Different genes directly affect the direction and metabolic process of flavonoids according to their different expression levels, producing different metabolites, which in turn affect the color of plants. Hassani et al. [27] studied the regulation of peach flower color and discovered that the GT gene expression level was the highest in red peach flowers and almost not expressed in white flowers. This study demonstrated that as the copper concentration increased, the expression level of IuGT in the organs of I. uliginosa showed a gradually decreasing trend. When the copper concentration was 20 mg·L⁻¹, the expression level was the lowest, and the flower color showed a change from pink to white. Studies have shown that GST family genes are involved in responses to stress in many plants.
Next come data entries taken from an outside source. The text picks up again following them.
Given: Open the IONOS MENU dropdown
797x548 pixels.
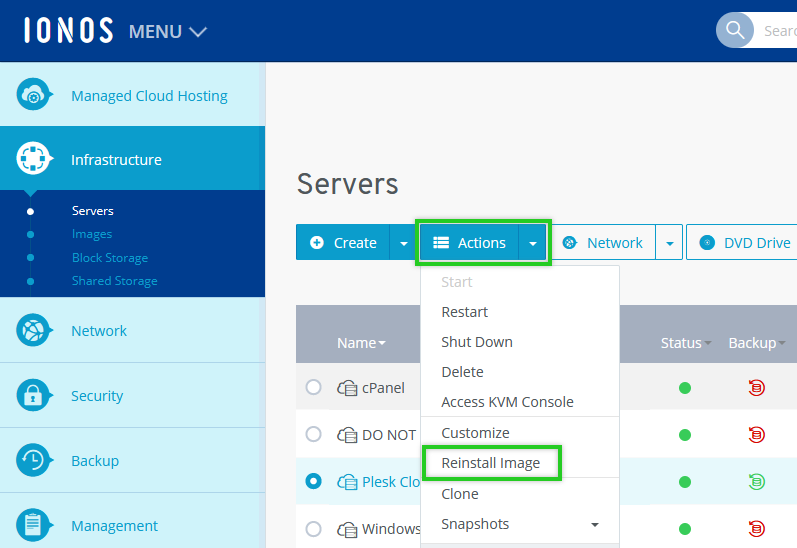Looking at the screenshot, I should click(x=167, y=31).
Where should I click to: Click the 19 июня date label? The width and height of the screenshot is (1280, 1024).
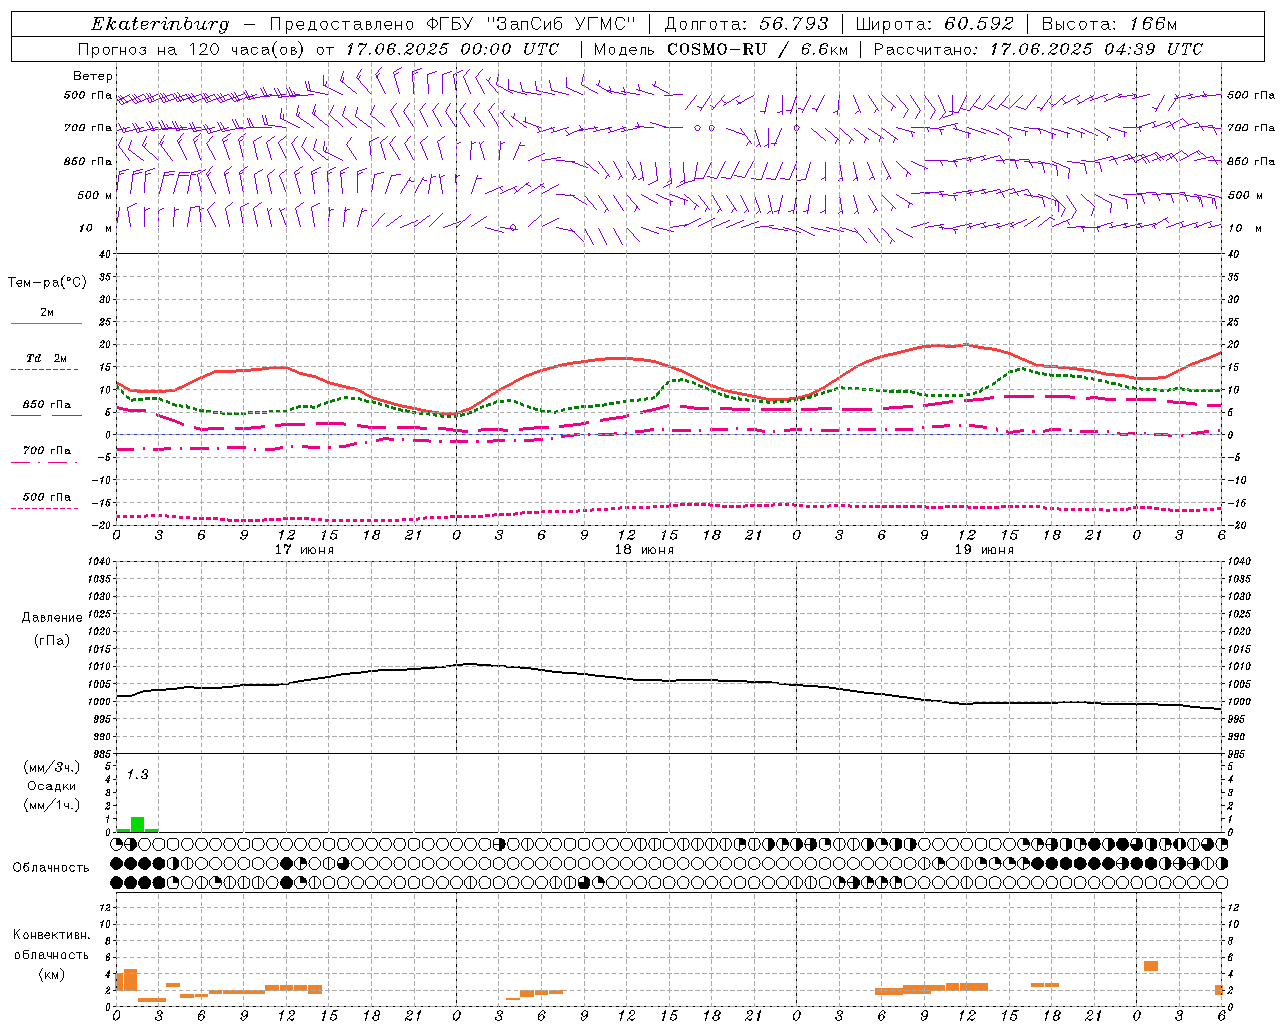pyautogui.click(x=984, y=550)
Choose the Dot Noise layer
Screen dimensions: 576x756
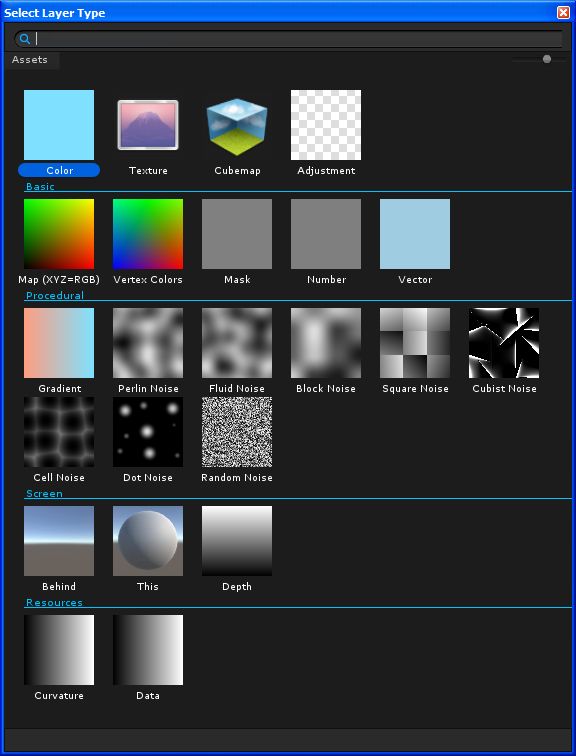click(148, 432)
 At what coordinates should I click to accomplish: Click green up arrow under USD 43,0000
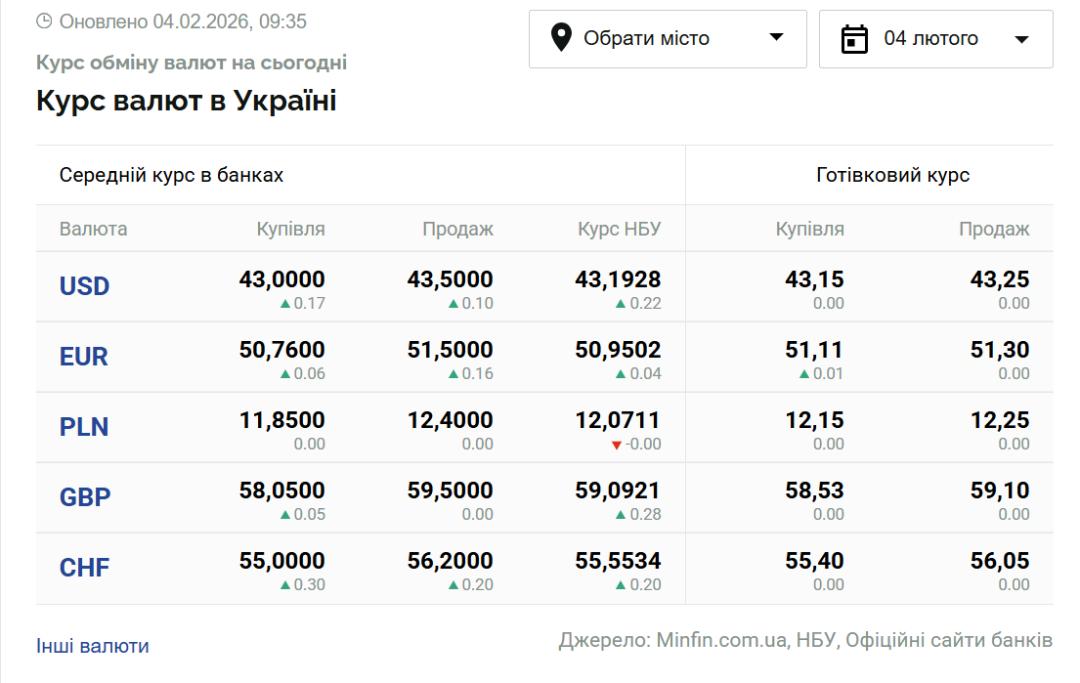click(x=285, y=303)
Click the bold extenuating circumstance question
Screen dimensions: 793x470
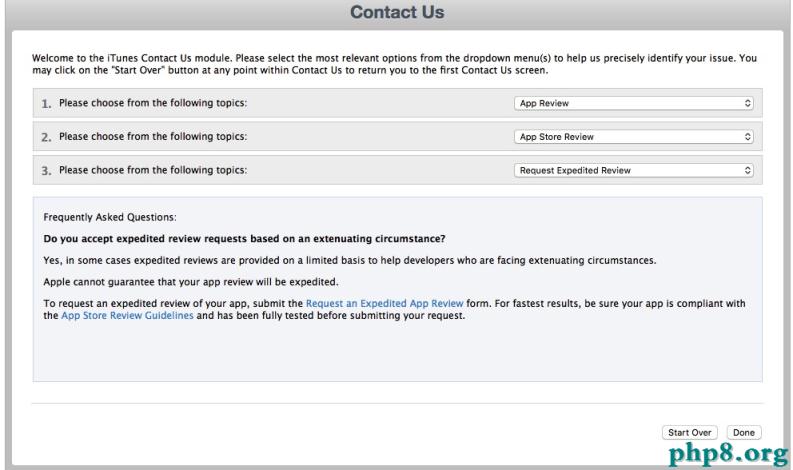244,239
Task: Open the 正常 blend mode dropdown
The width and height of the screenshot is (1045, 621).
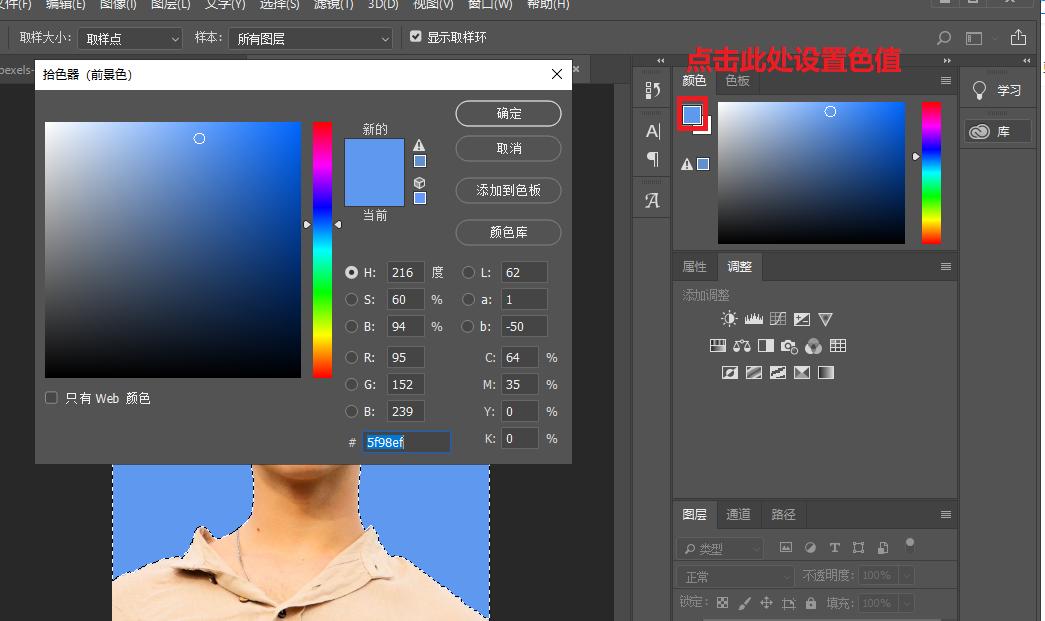Action: click(735, 576)
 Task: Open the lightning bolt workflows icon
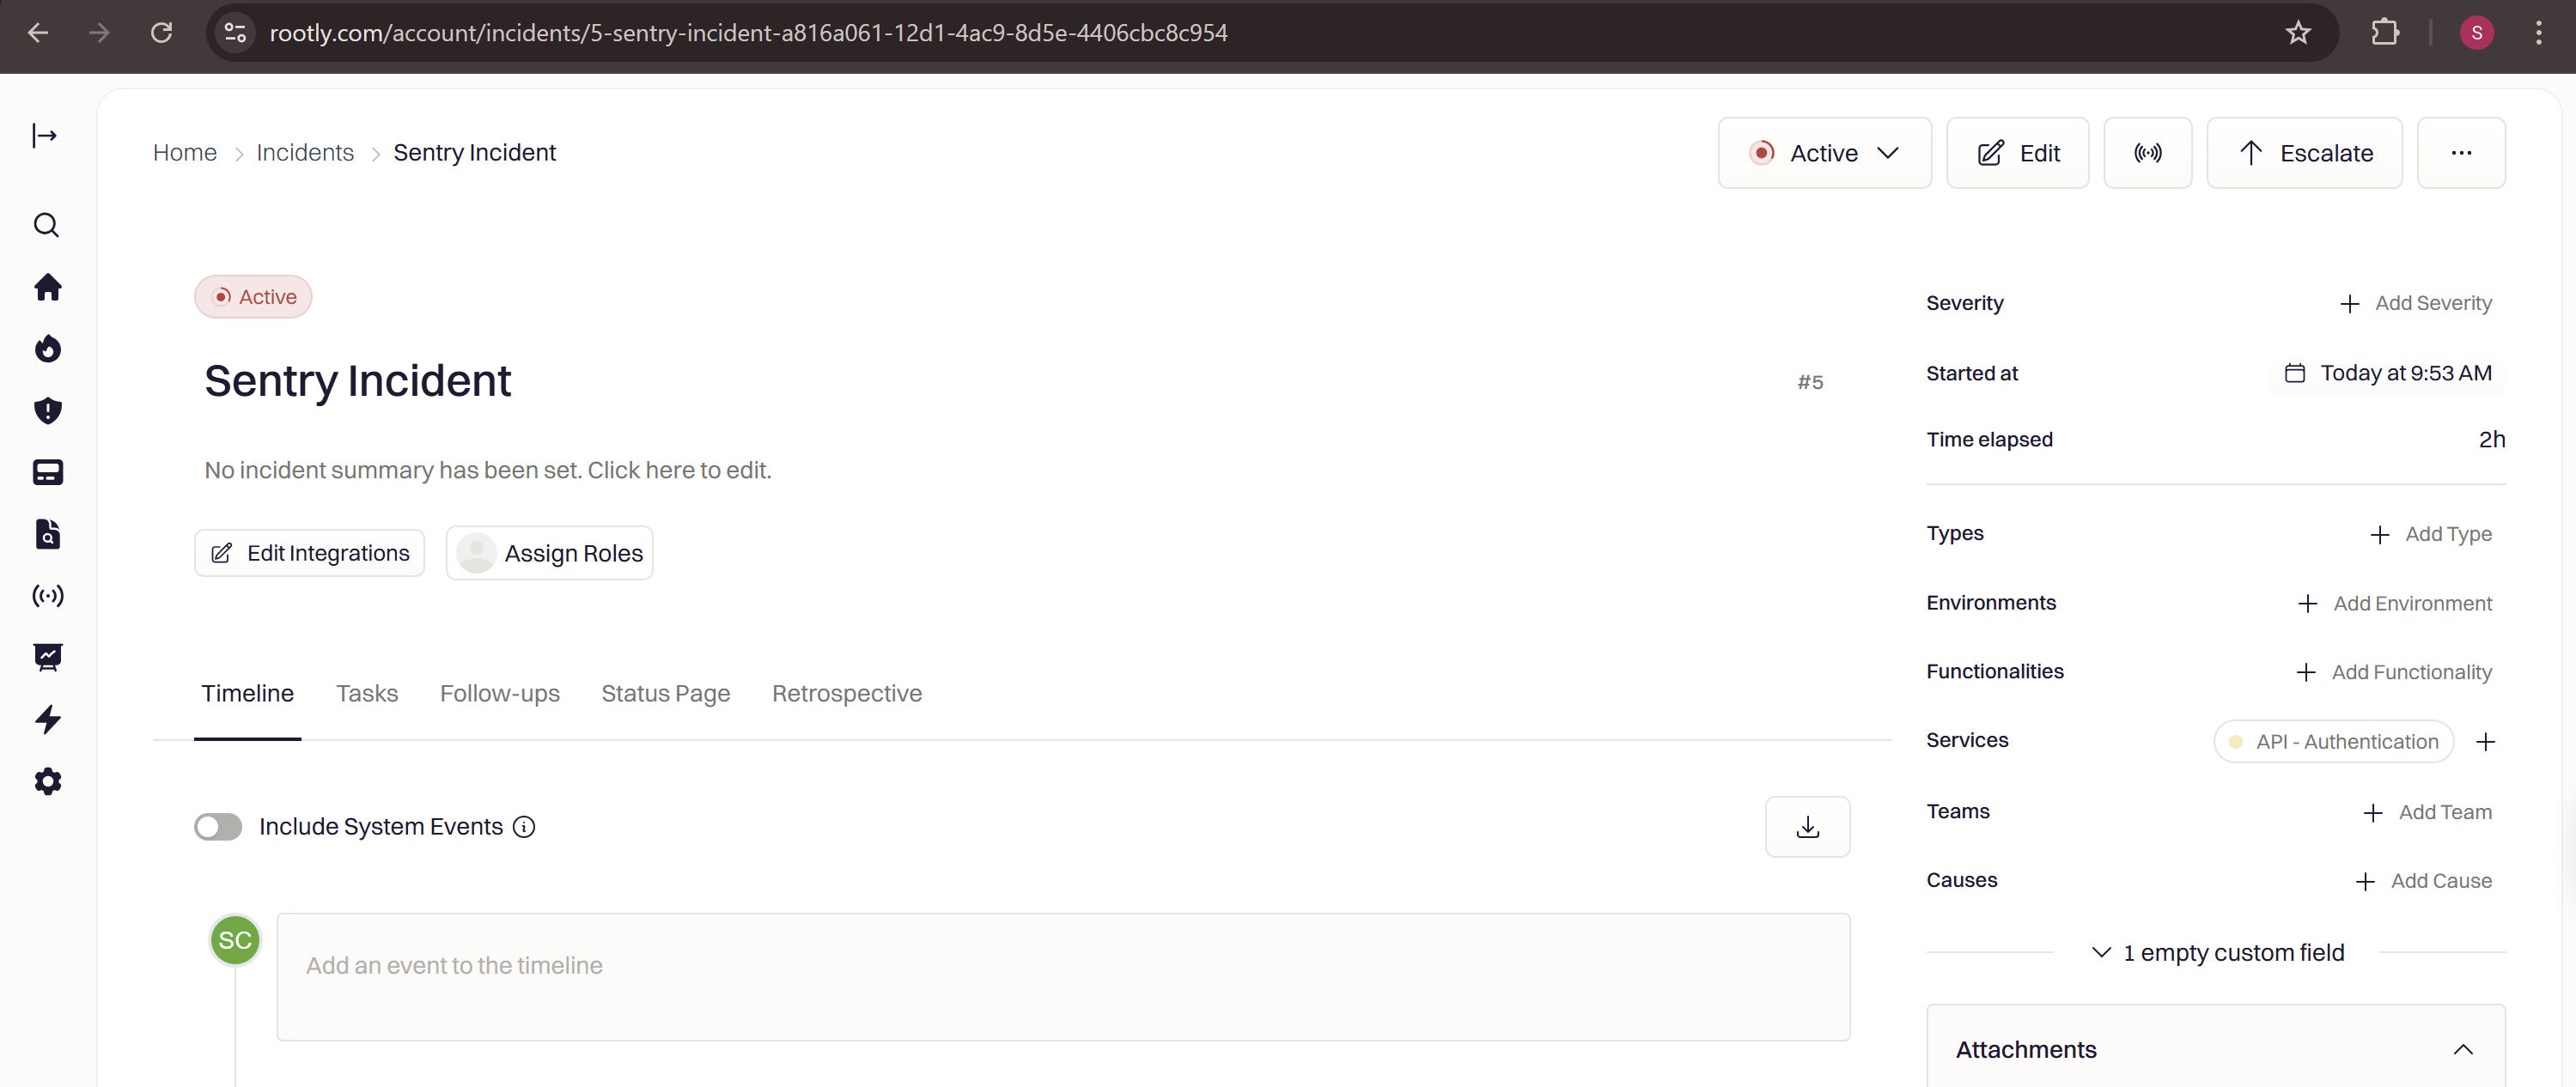pyautogui.click(x=47, y=719)
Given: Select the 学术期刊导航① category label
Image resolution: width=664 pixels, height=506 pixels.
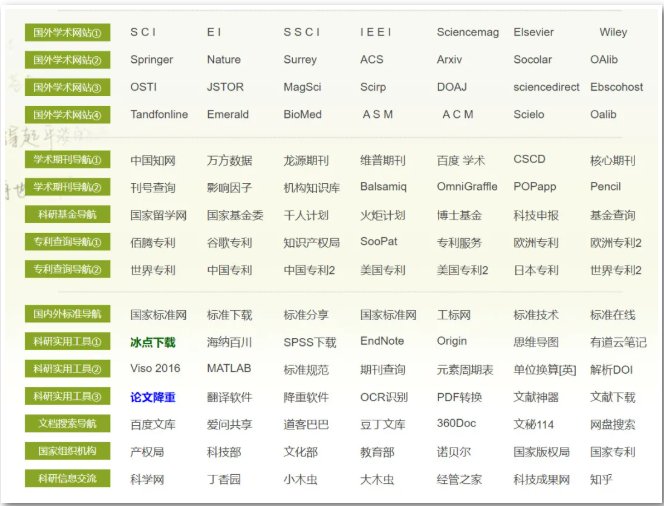Looking at the screenshot, I should coord(67,160).
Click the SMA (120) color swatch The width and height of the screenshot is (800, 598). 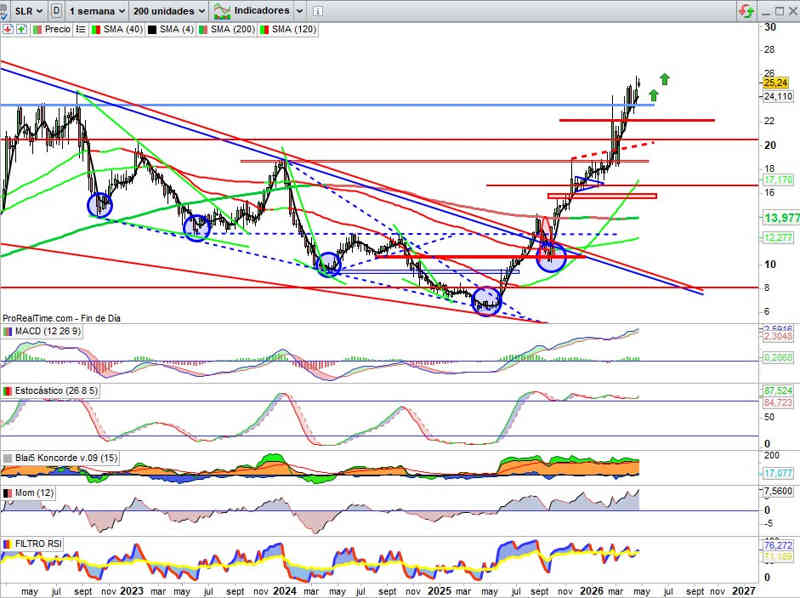click(x=264, y=29)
Tasaki et al. [28] found that GST1 is not only a gene responsible for anthocyanin transport in Japanese gentian under sugar-induced stress conditions but also essential for the accumulation of gentisone in flowers. This study found that as the copper concentration increased, the expression of IuGST in the organs of I. uliginosa showed a gradually decreasing trend. When the copper concentration was 20 mg·L⁻¹, the expression level was the lowest. Meanwhile, as the copper concentration increased, the anthocyanin content continued to decrease, which was consistent with the expression pattern of IuGST.

5. Conclusions

This study used I. uliginosa as the material and treated it with different concentrations of copper (0 mg·L⁻¹, 5 mg·L⁻¹, 10 mg·L⁻¹, 15 mg·L⁻¹, and 20 mg·L⁻¹). After 30 days, the petals of I. uliginosa were taken to explore the effect of different concentrations of copper on I. uliginosa flower color from a molecular biology perspective, revealing the mechanism of the effect of different concentrations of copper on Dianshui Jinfeng flower color. It lays a theoretical foundation for future in-depth study of the molecular mechanism of I. uliginosa in defense against heavy metal toxicity, and also provides a theoretical basis for the practical application of I. uliginosa in restoring heavy metal-polluted water bodies.